Idaho’s unemployment rate drops to record low
The Idaho Department of Labor reported an unemployment rate of 2.4% in December, an all-time low. Last month’s rate fell two-tenths of a point to a record high, beating a rate of 2.5% in December 2019.
Gov. Brad Little jumped on the news with a statement touting his administration’s conservative leadership, “Idaho’s economy is booming and people are working at historic rates,” he said. “Thank you to Idaho workers and employers, big and small, for our success! »
The state’s workforce, which is the total number of employed and working-age residents looking for work, rose slightly last month to more than 909,000. That’s a slight increase from November, but a 1% growth from December 2020. But that’s only 62.2% of the total number of Idahoans eligible for work, the percentage called the labor force participation rate. ‘work.
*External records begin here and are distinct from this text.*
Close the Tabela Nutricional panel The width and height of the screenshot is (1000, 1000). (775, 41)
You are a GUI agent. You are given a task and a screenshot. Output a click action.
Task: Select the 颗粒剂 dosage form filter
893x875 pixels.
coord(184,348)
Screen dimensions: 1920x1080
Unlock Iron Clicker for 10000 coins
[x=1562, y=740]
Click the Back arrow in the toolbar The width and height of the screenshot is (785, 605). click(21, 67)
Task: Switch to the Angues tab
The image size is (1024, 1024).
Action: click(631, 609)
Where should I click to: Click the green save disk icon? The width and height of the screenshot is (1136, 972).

In Idaho, voter turnout is down 63.2% over the past 12 months.
A falling labor force participation rate can sometimes artificially lower the overall unemployment rate. Indeed, people who are not actively looking for a job are not considered unemployed. The increase in the number of retired baby boomers is one of the reasons labor force participation rates have declined in recent years. Workers leaving the workforce to stay home and care for children is another. Other workers may not want to keep their jobs during the pandemic because they are at high risk of catching COVID-19.
The Idaho Department of Labor said the numbers are a sign of a still-tight labor market.
Nonfarm job growth here exceeded seasonal expectations in December, with 2,000 new jobs and a total of 790,500 nonfarm positions statewide.
The data of the conference board, a nonprofit business research group, shows 2.3 open jobs for each of the more than 22,000 Idaho residents currently unemployed and looking for work.